- [Instruction] Can you give back the rows again, starting at the line that contains "You are a GUI" and stopping after the line that contains "coord(538,606)", with "series" swapped for "family" and everything else unchanged? Leave the pictures out of your answer.

- [Supplied entries]
>> Begin

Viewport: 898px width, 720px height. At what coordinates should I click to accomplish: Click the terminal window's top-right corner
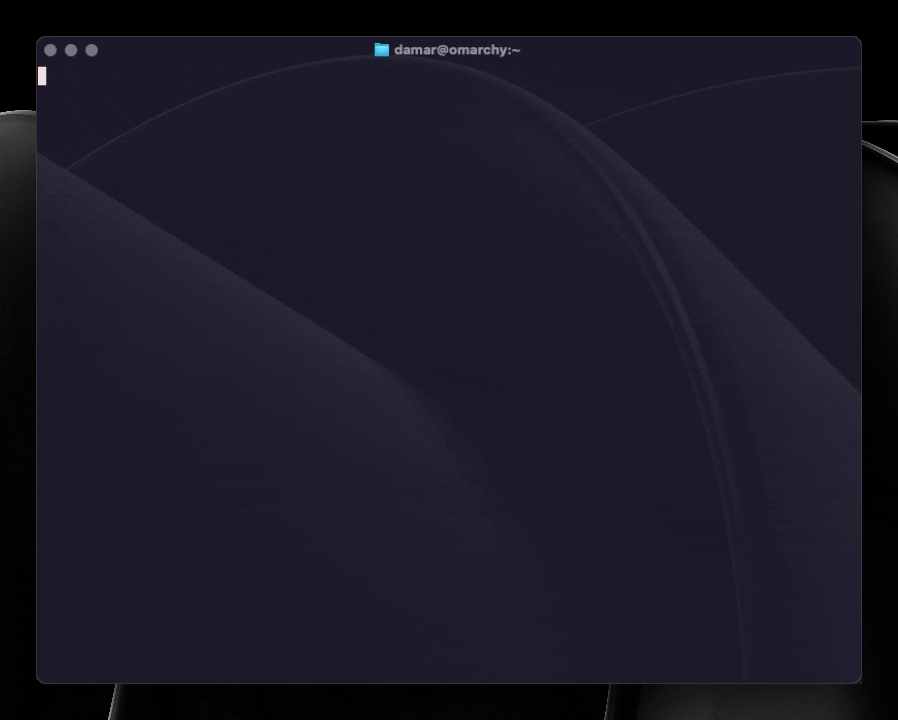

>> End
>> Begin

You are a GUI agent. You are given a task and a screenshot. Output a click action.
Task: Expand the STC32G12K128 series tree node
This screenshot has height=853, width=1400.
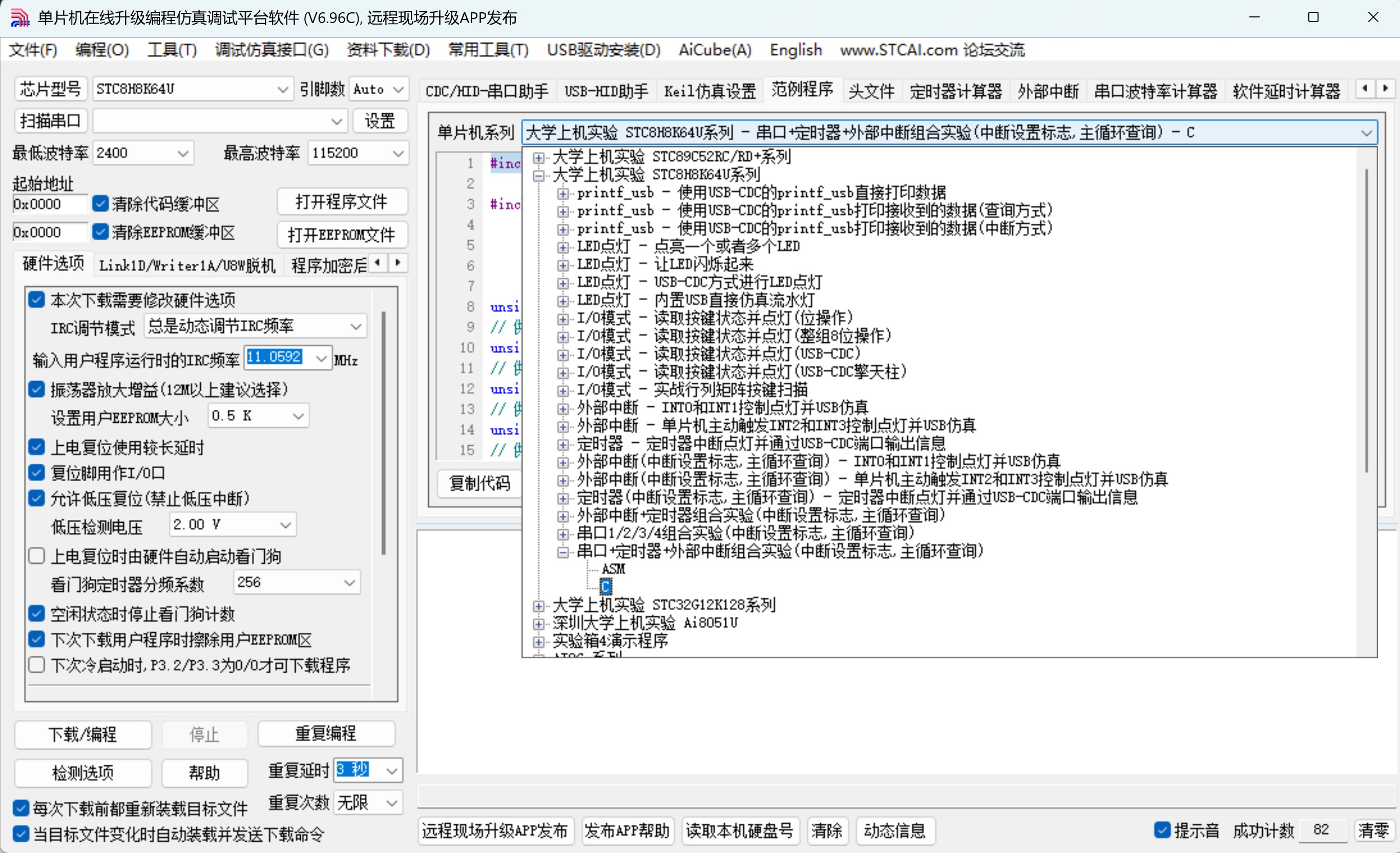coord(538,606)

>> End

- [Final result]
You are a GUI agent. You are given a task and a screenshot. Output a click action.
Task: Expand the STC32G12K128 family tree node
This screenshot has height=853, width=1400.
coord(538,606)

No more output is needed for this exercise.